Exercise directions - In the listing that follows, locate the line containing "GET 15% OFF (149, 1312)" and the line containing "View All Companies > (282, 163)". Retype exactly those two lines and every line between them, and nothing more.

Records for the task -
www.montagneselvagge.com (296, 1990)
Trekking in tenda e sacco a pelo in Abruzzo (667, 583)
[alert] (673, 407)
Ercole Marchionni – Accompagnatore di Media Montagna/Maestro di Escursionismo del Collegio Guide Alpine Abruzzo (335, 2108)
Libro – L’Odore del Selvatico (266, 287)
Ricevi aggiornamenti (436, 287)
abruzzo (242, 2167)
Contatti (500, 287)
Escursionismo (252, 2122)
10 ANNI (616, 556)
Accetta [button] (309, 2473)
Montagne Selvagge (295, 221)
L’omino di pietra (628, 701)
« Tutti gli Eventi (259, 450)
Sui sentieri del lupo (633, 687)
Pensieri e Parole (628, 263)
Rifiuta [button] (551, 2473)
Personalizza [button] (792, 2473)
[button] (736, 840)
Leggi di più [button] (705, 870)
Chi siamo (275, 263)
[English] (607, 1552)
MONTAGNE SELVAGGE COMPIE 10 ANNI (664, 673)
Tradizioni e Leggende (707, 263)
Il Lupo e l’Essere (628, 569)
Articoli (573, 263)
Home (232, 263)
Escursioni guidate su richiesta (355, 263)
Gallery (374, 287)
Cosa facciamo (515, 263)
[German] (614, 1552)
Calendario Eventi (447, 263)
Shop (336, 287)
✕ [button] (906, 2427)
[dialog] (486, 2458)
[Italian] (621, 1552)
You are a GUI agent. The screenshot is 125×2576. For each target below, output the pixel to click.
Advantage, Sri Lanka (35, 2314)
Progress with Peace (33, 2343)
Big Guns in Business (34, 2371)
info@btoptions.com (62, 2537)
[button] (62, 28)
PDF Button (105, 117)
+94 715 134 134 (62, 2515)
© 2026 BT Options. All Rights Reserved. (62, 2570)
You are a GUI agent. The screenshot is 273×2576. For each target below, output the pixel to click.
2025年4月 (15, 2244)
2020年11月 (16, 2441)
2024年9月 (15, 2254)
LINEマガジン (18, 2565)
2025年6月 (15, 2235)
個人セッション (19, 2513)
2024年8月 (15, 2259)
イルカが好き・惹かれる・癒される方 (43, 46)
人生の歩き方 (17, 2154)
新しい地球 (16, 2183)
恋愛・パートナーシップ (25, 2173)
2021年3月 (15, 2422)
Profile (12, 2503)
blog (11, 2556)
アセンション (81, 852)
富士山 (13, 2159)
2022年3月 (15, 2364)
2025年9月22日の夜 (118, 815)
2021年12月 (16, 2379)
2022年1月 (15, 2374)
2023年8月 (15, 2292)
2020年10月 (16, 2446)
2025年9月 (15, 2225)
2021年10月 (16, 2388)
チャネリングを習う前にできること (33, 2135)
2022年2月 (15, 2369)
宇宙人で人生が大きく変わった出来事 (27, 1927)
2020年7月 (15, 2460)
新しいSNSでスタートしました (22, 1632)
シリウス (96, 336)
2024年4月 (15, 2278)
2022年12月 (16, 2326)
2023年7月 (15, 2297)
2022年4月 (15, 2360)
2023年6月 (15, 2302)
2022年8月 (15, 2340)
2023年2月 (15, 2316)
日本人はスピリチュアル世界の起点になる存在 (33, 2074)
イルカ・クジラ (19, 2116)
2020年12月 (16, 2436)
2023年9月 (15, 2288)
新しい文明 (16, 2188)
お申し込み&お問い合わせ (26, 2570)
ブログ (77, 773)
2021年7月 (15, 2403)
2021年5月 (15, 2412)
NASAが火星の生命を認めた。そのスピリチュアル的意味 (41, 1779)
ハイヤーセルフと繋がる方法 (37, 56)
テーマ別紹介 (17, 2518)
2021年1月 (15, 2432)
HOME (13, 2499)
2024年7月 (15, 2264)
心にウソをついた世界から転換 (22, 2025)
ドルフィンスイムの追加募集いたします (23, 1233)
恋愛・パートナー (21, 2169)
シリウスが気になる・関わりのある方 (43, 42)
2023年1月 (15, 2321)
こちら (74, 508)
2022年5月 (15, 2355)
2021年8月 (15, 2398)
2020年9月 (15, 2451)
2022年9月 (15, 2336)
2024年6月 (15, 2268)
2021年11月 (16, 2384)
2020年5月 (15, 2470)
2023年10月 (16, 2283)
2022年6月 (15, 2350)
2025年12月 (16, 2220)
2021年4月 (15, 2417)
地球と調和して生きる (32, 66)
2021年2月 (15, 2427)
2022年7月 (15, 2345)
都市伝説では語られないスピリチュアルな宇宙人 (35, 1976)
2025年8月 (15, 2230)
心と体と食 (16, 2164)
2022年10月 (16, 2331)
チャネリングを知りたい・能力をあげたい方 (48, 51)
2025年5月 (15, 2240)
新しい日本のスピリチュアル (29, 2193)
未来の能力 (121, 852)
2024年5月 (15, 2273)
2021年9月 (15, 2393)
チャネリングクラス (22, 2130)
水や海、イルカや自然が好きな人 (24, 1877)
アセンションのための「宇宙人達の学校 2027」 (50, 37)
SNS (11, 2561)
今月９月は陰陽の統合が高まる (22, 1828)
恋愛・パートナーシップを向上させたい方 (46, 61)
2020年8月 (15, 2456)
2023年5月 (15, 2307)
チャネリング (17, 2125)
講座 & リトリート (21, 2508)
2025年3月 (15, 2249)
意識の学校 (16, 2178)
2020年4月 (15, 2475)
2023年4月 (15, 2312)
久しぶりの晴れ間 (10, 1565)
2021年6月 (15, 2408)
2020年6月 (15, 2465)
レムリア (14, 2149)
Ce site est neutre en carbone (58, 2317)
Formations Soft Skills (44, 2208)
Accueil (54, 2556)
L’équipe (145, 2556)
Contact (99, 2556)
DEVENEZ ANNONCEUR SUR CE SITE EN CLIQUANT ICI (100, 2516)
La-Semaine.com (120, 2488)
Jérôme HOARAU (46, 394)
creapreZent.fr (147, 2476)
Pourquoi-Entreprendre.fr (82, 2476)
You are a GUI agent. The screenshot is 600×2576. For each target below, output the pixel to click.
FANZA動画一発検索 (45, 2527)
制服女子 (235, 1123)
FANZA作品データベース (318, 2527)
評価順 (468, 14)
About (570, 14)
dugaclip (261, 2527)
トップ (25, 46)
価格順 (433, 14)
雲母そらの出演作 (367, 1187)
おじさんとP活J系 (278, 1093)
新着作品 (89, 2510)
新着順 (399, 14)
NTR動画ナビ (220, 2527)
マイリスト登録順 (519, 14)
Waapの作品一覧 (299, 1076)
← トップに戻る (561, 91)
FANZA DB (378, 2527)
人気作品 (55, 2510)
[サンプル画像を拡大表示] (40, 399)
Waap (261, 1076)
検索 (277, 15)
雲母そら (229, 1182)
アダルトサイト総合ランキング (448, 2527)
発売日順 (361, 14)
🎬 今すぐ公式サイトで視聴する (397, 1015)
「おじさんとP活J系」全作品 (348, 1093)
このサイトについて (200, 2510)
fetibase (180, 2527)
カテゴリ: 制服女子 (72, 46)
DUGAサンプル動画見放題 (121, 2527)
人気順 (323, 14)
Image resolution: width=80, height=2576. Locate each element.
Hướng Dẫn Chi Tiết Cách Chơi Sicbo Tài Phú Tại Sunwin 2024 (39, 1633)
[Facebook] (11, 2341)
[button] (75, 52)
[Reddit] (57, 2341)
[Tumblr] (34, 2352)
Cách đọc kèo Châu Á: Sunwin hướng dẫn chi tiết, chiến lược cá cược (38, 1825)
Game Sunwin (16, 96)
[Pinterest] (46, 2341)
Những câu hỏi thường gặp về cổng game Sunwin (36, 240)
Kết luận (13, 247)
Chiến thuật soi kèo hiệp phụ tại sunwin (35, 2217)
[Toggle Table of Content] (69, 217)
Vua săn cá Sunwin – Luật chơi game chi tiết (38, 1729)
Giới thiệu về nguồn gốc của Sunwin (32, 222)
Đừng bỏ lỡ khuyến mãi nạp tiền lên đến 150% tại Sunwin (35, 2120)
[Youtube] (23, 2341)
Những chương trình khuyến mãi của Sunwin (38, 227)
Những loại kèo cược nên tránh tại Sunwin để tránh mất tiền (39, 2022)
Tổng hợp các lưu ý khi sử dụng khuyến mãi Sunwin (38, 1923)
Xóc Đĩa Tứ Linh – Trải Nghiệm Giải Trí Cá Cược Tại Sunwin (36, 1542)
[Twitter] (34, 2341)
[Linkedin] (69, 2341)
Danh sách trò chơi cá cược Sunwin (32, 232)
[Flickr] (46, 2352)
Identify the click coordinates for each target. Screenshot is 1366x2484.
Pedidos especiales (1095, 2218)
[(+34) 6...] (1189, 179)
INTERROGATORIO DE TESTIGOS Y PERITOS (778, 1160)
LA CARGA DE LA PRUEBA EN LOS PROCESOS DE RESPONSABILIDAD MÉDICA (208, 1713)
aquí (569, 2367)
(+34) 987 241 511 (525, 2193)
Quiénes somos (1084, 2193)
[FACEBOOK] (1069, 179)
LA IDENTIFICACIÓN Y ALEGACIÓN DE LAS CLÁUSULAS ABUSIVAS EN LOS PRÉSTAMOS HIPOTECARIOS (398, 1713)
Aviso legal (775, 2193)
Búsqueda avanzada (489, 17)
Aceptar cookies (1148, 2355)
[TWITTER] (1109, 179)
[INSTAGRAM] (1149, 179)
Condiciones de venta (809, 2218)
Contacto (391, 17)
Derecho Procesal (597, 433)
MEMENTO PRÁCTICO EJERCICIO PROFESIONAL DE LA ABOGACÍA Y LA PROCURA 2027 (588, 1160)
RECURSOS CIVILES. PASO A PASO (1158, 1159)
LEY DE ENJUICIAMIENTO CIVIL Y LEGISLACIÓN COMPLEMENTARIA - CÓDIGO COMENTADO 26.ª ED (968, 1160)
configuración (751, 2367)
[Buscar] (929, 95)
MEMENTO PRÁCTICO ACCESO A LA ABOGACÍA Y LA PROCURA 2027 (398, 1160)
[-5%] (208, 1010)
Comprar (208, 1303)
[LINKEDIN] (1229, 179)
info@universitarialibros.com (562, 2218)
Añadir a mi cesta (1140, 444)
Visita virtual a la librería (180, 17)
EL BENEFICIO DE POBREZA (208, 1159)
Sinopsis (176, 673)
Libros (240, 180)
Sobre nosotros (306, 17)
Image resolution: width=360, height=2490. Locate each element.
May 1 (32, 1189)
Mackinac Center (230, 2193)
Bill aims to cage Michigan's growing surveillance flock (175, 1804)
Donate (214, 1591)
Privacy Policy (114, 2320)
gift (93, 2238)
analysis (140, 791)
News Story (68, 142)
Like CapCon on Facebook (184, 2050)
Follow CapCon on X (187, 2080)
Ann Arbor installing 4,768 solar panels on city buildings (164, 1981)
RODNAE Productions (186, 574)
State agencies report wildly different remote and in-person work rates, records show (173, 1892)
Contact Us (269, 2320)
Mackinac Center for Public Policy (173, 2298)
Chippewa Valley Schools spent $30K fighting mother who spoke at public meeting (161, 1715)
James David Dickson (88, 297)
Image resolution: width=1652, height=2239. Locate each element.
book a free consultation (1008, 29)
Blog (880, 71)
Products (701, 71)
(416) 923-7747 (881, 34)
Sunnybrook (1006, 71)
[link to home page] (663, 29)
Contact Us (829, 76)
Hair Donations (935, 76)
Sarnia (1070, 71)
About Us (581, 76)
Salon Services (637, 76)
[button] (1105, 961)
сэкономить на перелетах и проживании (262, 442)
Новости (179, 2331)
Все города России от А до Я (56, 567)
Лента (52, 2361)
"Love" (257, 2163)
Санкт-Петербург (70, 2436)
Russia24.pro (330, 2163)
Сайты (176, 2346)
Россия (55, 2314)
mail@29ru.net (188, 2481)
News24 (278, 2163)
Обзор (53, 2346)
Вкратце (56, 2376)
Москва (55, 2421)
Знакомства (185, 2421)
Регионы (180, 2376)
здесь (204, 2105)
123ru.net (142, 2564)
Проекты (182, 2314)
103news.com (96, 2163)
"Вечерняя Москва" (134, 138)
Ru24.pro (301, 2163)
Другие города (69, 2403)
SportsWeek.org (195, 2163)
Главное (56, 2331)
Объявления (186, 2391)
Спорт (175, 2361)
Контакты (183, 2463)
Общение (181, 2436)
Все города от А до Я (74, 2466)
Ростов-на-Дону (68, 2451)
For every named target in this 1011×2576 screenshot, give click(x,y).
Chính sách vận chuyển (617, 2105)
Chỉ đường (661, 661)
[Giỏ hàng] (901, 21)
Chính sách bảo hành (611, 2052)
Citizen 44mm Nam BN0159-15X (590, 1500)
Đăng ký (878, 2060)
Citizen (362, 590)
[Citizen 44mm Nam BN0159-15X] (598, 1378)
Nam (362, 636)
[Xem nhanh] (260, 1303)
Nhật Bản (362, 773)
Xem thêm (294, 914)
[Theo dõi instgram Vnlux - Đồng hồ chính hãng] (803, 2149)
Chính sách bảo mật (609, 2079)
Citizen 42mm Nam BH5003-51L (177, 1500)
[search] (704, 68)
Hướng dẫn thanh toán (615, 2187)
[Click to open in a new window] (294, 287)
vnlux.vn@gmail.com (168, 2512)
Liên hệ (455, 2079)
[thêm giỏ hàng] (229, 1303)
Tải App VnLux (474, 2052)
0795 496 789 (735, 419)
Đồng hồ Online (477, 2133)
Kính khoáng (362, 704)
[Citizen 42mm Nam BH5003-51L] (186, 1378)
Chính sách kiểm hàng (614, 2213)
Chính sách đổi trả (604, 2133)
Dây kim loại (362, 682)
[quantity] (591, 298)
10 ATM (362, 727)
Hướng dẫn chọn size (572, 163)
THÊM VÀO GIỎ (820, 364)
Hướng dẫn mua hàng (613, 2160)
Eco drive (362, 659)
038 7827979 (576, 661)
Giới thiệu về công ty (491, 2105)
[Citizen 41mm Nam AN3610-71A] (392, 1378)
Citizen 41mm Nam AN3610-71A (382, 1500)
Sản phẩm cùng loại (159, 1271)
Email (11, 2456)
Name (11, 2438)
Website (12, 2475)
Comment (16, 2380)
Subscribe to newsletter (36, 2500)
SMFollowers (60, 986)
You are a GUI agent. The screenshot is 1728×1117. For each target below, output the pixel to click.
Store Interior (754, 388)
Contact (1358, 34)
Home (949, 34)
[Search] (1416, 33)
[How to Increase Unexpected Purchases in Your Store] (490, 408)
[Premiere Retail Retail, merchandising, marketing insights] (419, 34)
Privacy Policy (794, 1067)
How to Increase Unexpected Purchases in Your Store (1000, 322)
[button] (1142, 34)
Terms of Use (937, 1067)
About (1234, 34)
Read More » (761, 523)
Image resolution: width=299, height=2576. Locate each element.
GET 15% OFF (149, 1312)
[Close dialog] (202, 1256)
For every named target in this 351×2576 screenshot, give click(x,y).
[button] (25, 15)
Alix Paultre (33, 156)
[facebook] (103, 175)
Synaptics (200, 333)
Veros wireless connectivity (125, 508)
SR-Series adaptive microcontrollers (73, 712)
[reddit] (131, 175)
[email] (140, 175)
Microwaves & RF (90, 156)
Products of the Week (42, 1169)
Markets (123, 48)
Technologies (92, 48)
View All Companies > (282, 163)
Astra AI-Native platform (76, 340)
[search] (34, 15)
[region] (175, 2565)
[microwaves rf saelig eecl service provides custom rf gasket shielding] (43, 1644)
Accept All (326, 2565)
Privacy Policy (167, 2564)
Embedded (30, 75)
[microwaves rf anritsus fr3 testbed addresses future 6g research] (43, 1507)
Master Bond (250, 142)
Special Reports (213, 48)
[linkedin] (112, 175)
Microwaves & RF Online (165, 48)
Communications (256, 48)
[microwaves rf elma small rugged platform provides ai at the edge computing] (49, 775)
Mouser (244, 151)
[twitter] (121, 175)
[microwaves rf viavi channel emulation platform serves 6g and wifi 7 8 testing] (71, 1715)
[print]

Task solution -
GET 15% OFF (149, 1312)
[Close dialog] (202, 1256)
For every named target in this 351×2576 screenshot, give click(x,y).
[button] (25, 15)
Alix Paultre (33, 156)
[facebook] (103, 175)
Synaptics (200, 333)
Veros wireless connectivity (125, 508)
SR-Series adaptive microcontrollers (73, 712)
[reddit] (131, 175)
[email] (140, 175)
Microwaves & RF (90, 156)
Products of the Week (42, 1169)
Markets (123, 48)
Technologies (92, 48)
View All Companies > (282, 163)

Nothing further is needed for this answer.